En mis inicios laborales pasé por muchos desafíos. Unos de los cuales incluyó ofrecer clases en inglés en un colegio bilingüe. Para entonces, aunque estaba avanzada en la carrera de psicología, no sabía a qué me enfrentaba. Mis queridos “niños Horizons” dejaron huellas como grupo, por ahí comencé la docencia. Un chico, en particular, José Daniel, siempre recordé su nombre, seguramente porque lo repetí tanto por tres años consecutivos, fue mi vecino de mesa, obligada a mantenerlo cerca, era la única forma bajo mi vista, proporcionando tareas extras. Su nombre quedó tatuado en mi memoria pese a que se torna dificultoso cuando pasan muchas personas como docente o en consultorio.

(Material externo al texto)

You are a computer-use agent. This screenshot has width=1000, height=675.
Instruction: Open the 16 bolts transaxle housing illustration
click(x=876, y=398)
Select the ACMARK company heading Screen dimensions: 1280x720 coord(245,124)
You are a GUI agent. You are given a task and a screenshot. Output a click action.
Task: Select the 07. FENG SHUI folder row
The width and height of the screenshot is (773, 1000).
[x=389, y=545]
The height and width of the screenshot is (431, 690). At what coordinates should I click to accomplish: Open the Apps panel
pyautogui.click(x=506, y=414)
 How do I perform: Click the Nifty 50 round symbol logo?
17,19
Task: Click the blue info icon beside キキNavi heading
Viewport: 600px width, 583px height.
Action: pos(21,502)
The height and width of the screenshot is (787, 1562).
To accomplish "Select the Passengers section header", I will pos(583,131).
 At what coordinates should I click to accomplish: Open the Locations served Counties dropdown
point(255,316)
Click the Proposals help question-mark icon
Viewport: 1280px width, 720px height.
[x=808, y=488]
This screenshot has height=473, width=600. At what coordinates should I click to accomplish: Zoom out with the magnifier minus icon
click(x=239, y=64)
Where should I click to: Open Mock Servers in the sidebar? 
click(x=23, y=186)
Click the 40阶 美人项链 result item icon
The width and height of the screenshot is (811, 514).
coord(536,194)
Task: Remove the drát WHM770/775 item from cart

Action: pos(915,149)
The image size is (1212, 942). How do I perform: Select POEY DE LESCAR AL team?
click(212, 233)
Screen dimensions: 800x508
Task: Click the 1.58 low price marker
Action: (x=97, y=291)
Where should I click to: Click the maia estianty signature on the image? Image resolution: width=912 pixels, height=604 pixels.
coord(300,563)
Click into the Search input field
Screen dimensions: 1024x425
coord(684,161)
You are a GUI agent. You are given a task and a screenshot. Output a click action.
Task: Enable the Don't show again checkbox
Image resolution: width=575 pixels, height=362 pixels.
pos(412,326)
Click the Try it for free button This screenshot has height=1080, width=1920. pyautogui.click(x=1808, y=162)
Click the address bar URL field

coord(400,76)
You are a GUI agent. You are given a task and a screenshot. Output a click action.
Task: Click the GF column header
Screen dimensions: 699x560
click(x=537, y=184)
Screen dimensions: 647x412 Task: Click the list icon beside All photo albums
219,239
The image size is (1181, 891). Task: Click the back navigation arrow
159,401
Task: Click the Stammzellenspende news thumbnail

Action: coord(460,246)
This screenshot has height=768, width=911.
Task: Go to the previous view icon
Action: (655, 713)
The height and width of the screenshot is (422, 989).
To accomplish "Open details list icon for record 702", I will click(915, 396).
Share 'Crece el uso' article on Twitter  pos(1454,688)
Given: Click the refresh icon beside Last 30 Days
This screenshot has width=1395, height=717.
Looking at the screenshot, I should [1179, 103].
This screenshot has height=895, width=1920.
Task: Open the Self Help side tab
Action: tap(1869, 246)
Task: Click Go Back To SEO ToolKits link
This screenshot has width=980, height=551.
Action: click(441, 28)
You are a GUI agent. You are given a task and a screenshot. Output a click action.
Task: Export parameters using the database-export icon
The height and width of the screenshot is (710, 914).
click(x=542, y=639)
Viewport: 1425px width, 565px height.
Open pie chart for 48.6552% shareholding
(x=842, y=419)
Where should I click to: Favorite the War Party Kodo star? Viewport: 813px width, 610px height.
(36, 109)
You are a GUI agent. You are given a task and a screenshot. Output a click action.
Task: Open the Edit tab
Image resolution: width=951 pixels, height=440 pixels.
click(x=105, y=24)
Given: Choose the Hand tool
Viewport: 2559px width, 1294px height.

Los maestros, padres, abuelos, psicólogos deben ser siempre congruentes como educadores y ponerse de acuerdo en mantener la palabra, con fortaleza, pero con amor. Excluir a un niño de la escuela por sus inconductas es lo más fácil y cómodo, modificarlas da trabajo pero es la tarea de todos. El verdadero desafío es mantener un régimen de consecuencias, perseverar. Los talentos hay que exaltarlos y encausarlos, los niños son nuestros funcionarios, presidentes y en las manos de quien estaremos mañana. ¿Estamos educando con valores?